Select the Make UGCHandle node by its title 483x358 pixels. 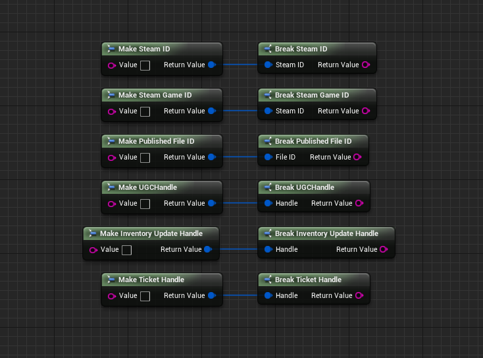pos(147,187)
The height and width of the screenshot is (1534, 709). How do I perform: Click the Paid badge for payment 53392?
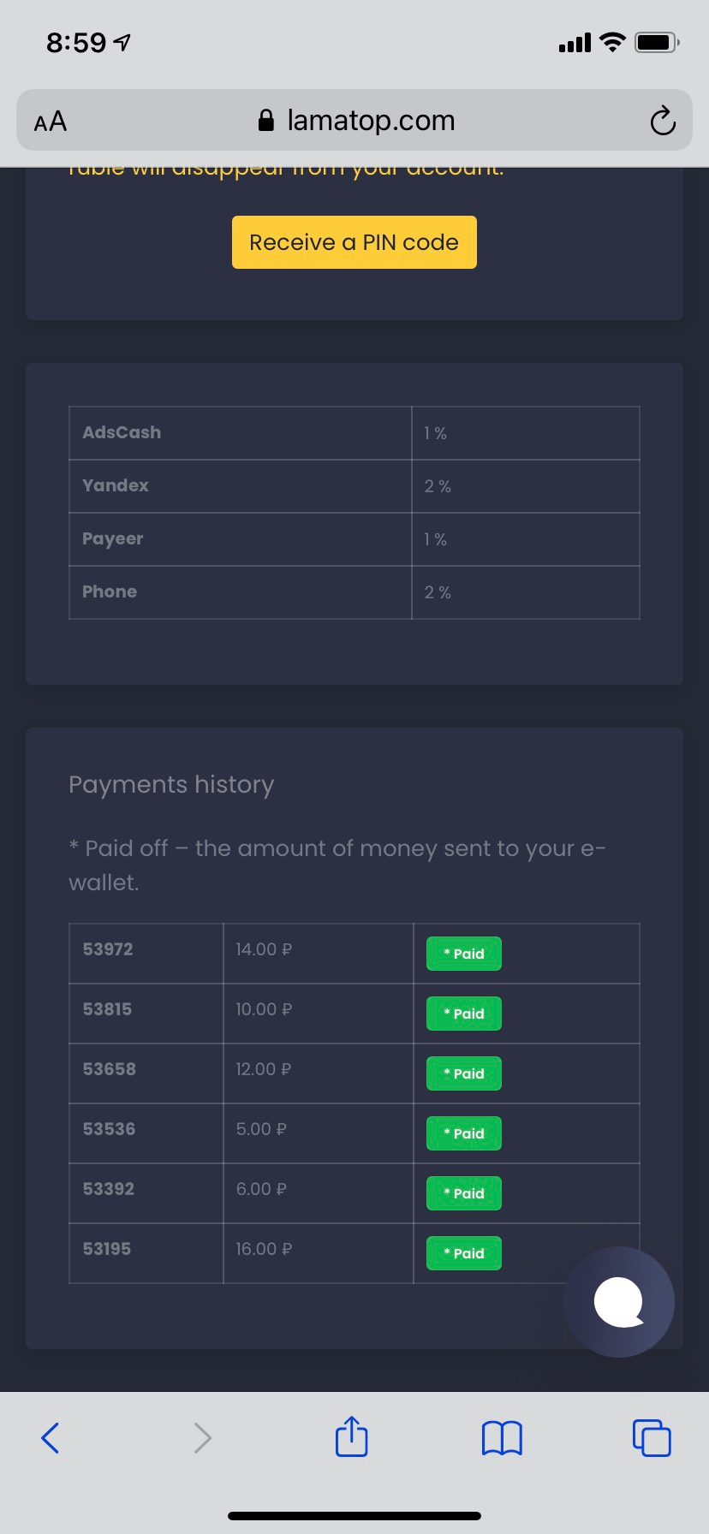point(463,1193)
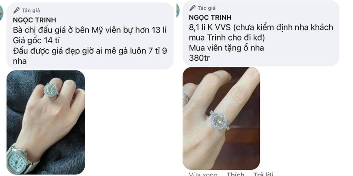Click the "Tác giả" badge on the left comment
This screenshot has width=353, height=176.
26,10
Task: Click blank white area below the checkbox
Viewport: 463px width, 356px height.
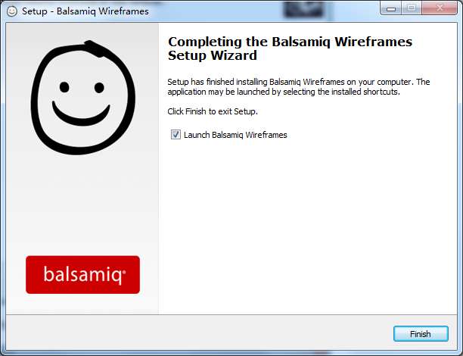Action: [x=307, y=225]
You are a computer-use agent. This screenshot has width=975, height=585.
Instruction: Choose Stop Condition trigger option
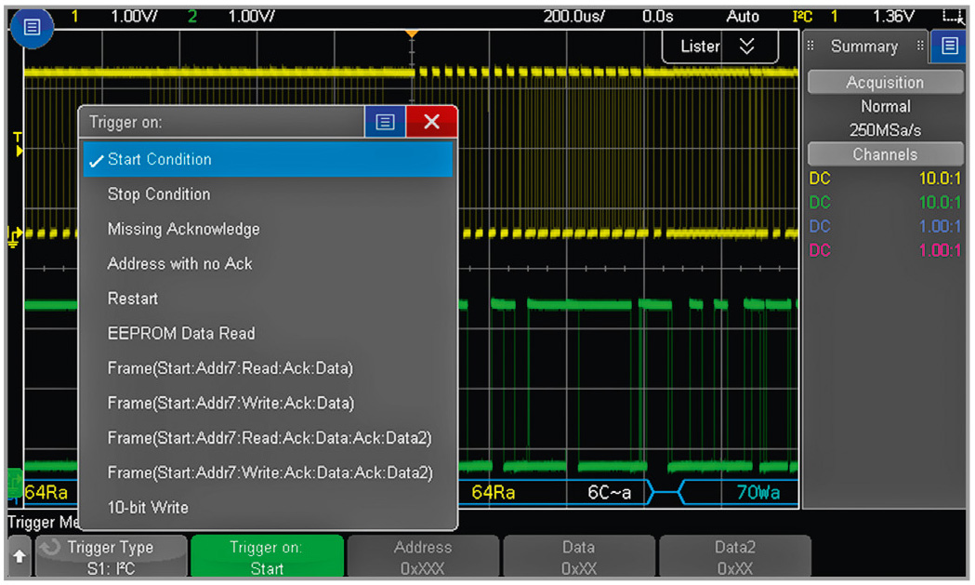coord(159,194)
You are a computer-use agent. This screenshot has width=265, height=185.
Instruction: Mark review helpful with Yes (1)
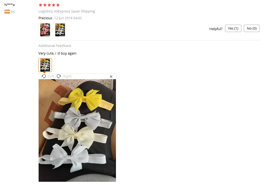(x=233, y=28)
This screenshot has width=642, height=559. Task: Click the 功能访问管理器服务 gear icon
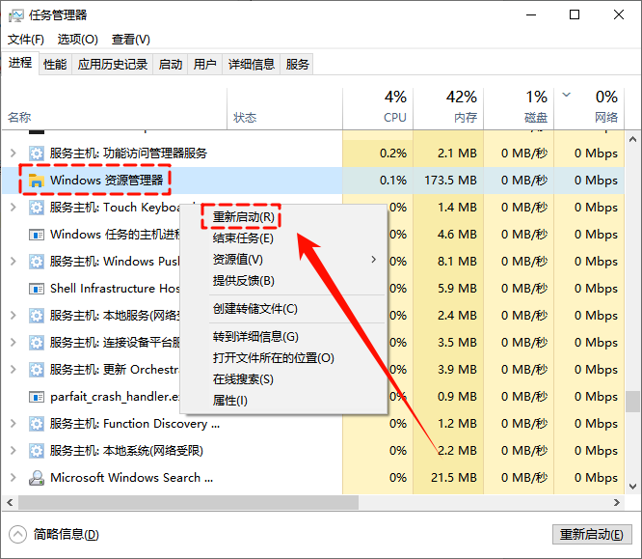pos(37,153)
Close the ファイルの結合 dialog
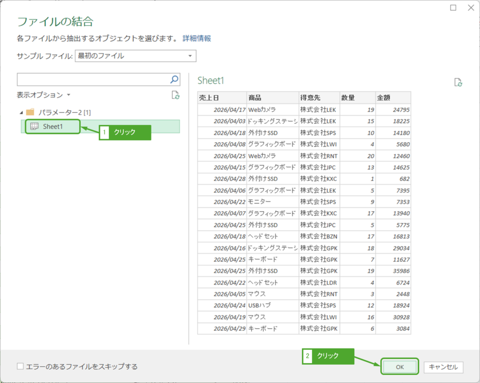 pos(470,8)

━━━━━━━━

- What is needed: Lines that contain "computer" are the result; find them in the entries above and copy each one.

- Answer box:
You are a computer-use agent. This screenshot has width=975, height=585.
You are a computer-use agent. This screenshot has width=265, height=185.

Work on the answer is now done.